Setup:
UR5e | PolyScope 5.25.2 | ur_rtde 1.6.3 | RTX 5070 Ti | Robotiq Hand-E gripper 0.990 kg
References read: UR official direct_torque circular trajectory example, NVIDIA IndustReal (USB/gear insertion), ur_rtde API docs. None of these cover the discrete-step inference use case — hence this post.
What I am trying to do:
Deploy a Vision-Language-Action (VLA) policy on the UR5e using direct_torque instead of servoJ. The VLA sends discrete joint-position targets at 50 Hz — not a smooth trajectory, just position steps from learned inference. The torque controller runs at 500 Hz and must track those steps while staying compliant during contact so we do not get protective stops. I read the official documentation but it is written for trajectory following. I cannot find guidance for this discrete-step VLA or RL inference use case and am looking for the correct equation, gains, and limits.
1. Python ur_rtde vs URScript — which is the right path?
In ur_rtde Python, only the V1 friction API is available — friction_comp=True, which is binary with no per-joint tuning. getMassMatrix() from Python costs 7–15 ms round-trip, making real-time dynamics impossible inside a 2 ms loop. GC pauses also make 500 Hz unreliable.
In URScript, the V2 friction API is available — viscous_scale and coulomb_scale per joint, which gives much finer control. The RT loop is reliable at 500 Hz.
Is URScript the only correct path for direct_torque with proper friction tuning? If the Python path is viable, what is the right way to use it? And with V1 friction (binary, Python) vs V2 friction (per-joint, URScript), how different should the gains be?
2. What is the correct control equation for VLA / RL inference?

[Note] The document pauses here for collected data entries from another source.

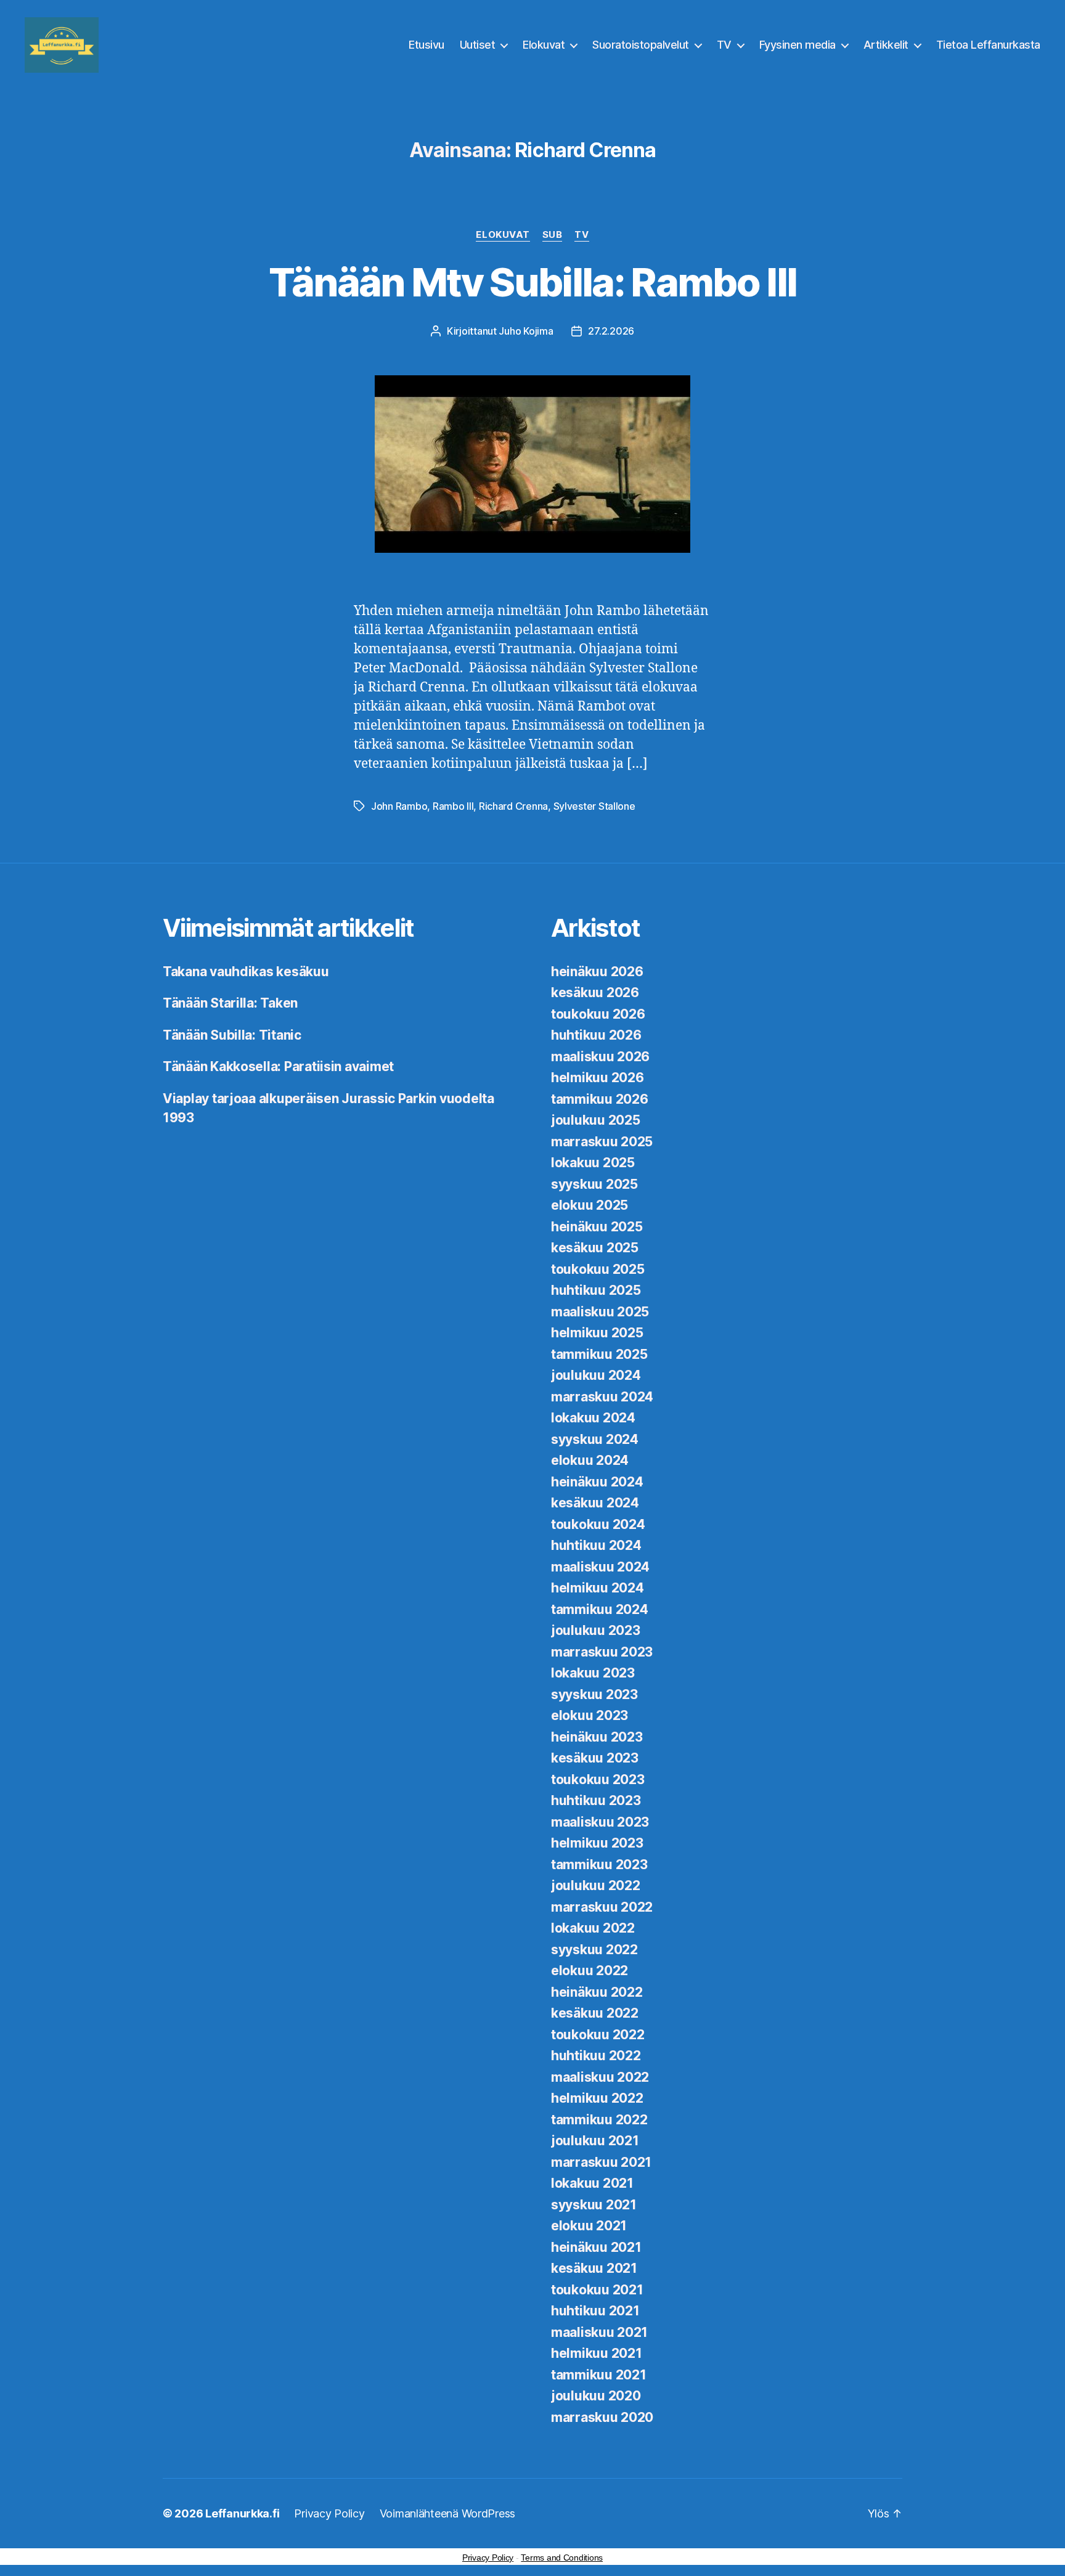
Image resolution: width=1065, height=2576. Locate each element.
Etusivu (426, 44)
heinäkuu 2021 (596, 2247)
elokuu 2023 (589, 1715)
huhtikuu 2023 (596, 1800)
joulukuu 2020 (596, 2395)
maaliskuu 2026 (600, 1056)
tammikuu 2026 (599, 1099)
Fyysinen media (797, 44)
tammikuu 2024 (599, 1609)
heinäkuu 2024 (597, 1482)
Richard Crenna (513, 806)
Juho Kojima (526, 331)
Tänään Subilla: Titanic (232, 1035)
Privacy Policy (329, 2513)
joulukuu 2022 (595, 1885)
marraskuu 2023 (602, 1652)
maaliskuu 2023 (600, 1822)
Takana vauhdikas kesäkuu (246, 971)
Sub (552, 234)
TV (724, 44)
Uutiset (478, 44)
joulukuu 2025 (595, 1120)
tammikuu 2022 (599, 2119)
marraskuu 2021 (601, 2162)
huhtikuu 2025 (596, 1290)
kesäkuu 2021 (594, 2268)
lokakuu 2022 (593, 1928)
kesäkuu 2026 (595, 992)
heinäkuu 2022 (597, 1992)
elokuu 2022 (589, 1970)
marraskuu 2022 (602, 1907)
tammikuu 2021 (599, 2374)
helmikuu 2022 (597, 2098)
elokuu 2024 (590, 1460)
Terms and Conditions (562, 2557)
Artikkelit (885, 44)
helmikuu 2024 (597, 1588)
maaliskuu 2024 (600, 1567)
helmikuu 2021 (596, 2353)
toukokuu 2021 (597, 2289)
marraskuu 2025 (602, 1141)
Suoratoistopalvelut (640, 44)
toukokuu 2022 (598, 2034)
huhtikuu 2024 (596, 1545)
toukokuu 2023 (598, 1779)
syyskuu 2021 (594, 2204)
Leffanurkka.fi (242, 2513)
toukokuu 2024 (598, 1524)
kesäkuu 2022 (595, 2013)
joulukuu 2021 (595, 2140)
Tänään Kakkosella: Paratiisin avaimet (278, 1066)
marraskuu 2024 (602, 1396)
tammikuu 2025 (599, 1354)
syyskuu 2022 (594, 1949)
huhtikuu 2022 (596, 2055)
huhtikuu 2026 (596, 1035)
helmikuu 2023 (597, 1843)
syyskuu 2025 (594, 1184)
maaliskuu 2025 (600, 1311)
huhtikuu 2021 (595, 2310)
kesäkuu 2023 (595, 1758)
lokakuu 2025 (593, 1162)
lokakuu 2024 (593, 1417)
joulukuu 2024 (596, 1375)
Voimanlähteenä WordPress (448, 2513)
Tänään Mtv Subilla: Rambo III (533, 282)
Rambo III (453, 806)
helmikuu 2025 (597, 1332)
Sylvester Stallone (594, 806)
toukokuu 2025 (598, 1269)
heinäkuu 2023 (597, 1737)
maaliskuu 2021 (599, 2332)
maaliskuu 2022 (600, 2077)
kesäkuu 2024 (595, 1502)
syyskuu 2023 (594, 1694)
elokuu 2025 (589, 1205)
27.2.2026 (611, 331)
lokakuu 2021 (592, 2183)
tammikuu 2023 (599, 1864)
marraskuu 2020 (602, 2417)
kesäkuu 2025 (595, 1247)
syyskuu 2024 (595, 1439)
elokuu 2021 (589, 2225)
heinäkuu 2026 (597, 971)
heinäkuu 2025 (597, 1226)
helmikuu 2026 (597, 1077)
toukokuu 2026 (598, 1014)
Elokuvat (544, 44)
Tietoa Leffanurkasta (988, 44)
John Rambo (399, 806)
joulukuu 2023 (595, 1630)
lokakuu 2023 (593, 1673)
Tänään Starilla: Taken (230, 1003)
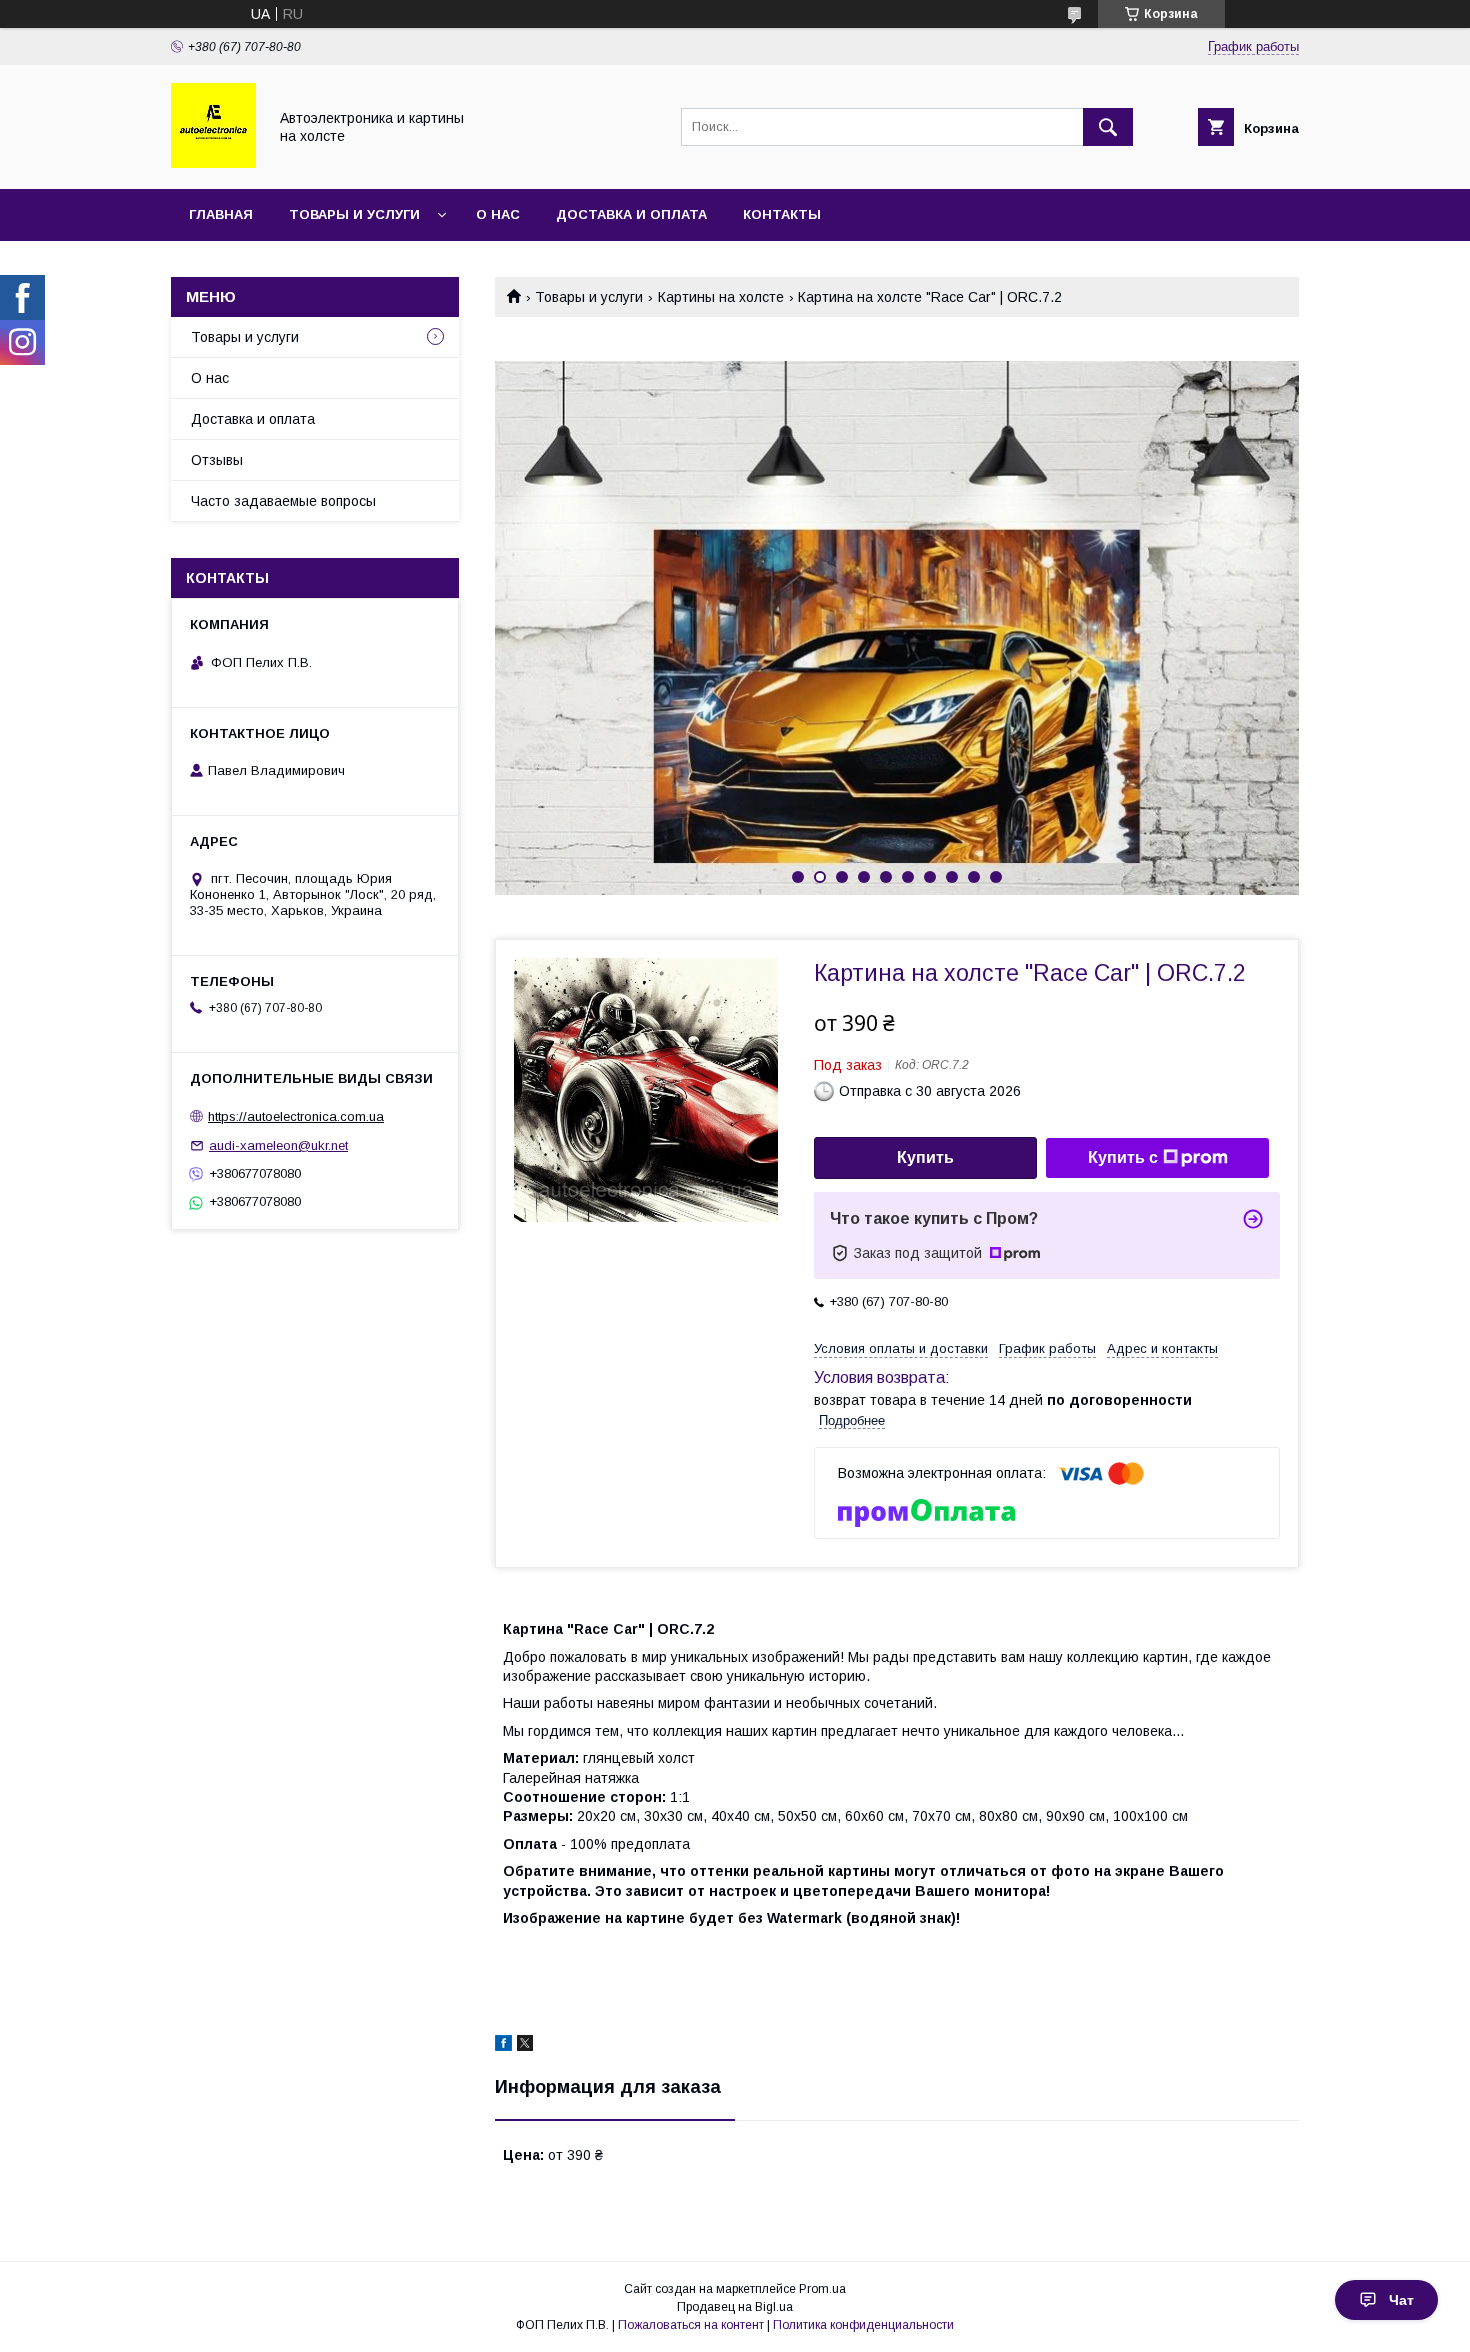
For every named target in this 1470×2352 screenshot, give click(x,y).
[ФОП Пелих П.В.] (213, 163)
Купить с (1123, 1157)
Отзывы (217, 460)
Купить (925, 1157)
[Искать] (1108, 127)
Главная (221, 214)
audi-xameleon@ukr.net (278, 1145)
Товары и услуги (354, 214)
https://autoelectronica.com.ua (296, 1116)
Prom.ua (822, 2289)
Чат (1401, 2300)
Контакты (782, 214)
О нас (498, 214)
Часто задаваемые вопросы (283, 501)
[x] (525, 2046)
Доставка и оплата (631, 214)
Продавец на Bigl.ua (735, 2307)
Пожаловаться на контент (691, 2325)
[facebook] (503, 2046)
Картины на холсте (721, 297)
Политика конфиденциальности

For trajectory following, a reference velocity is well defined. For discrete position steps from a VLA or RL policy, there is no meaningful reference velocity. We tested two damping options:
Option A: Kd times (v_reference minus qd) — reference velocity from finite-differencing targets
Option B: Kd times (0 minus qd) — brake against current velocity, no reference
Option B behaves much better for step inputs. Is this the correct formulation for this use case? What equation do people actually use for direct_torque outside of trajectory following?
Also: should Coriolis be included in the command? And does get_coriolis_and_centrifugal_torques() return a 6-element list or a 6x6 matrix? We have seen conflicting behavior when indexing it.
3. Is the mass matrix necessary, and if so, full 6x6 or diagonal only?
Is get_mass_matrix() needed for stable tracking at slow manipulation speeds, or does a well-tuned PD with V2 friction compensation give equivalent results? If the mass matrix is needed, is the diagonal approximation sufficient for the UR5e at speeds under 0.5 rad/s, or do the off-diagonal coupling terms matter enough to include?
4. What are reasonable starting-point gains for the UR5e?
With V2 friction active (viscous_scale around 0.9, coulomb_scale around 0.8), what Kp and Kd range is appropriate for direct_torque? Should gains be uniform across all joints or scaled per joint inertia? We found that scaling gains by inertia causes wrist joints to track very poorly — is uniform gain the correct approach for this robot?
With V1 friction (Python path, binary), would the gain range be significantly different?
5. What are the correct max torque limits for direct_torque on the UR5e?
We clamp to 150 Nm for joints 0–2 and 28 Nm for joints 3–5 based on the UR5e datasheet. Is this correct for direct_torque, or does the API apply its own internal limits that we should know about?
6. Does direct_torque compensate gravity internally?
Should gravity torques be added to the command, or does direct_torque handle gravity compensation automatically? Asking to confirm and avoid double-compensation.
Any guidance from UR engineers or anyone who has used direct_torque for compliant manipulation or learned policy deployment is appreciated. Specifically looking for the right equation, gain range, and torque limits for a discrete-step VLA or RL inference setup — not trajectory following.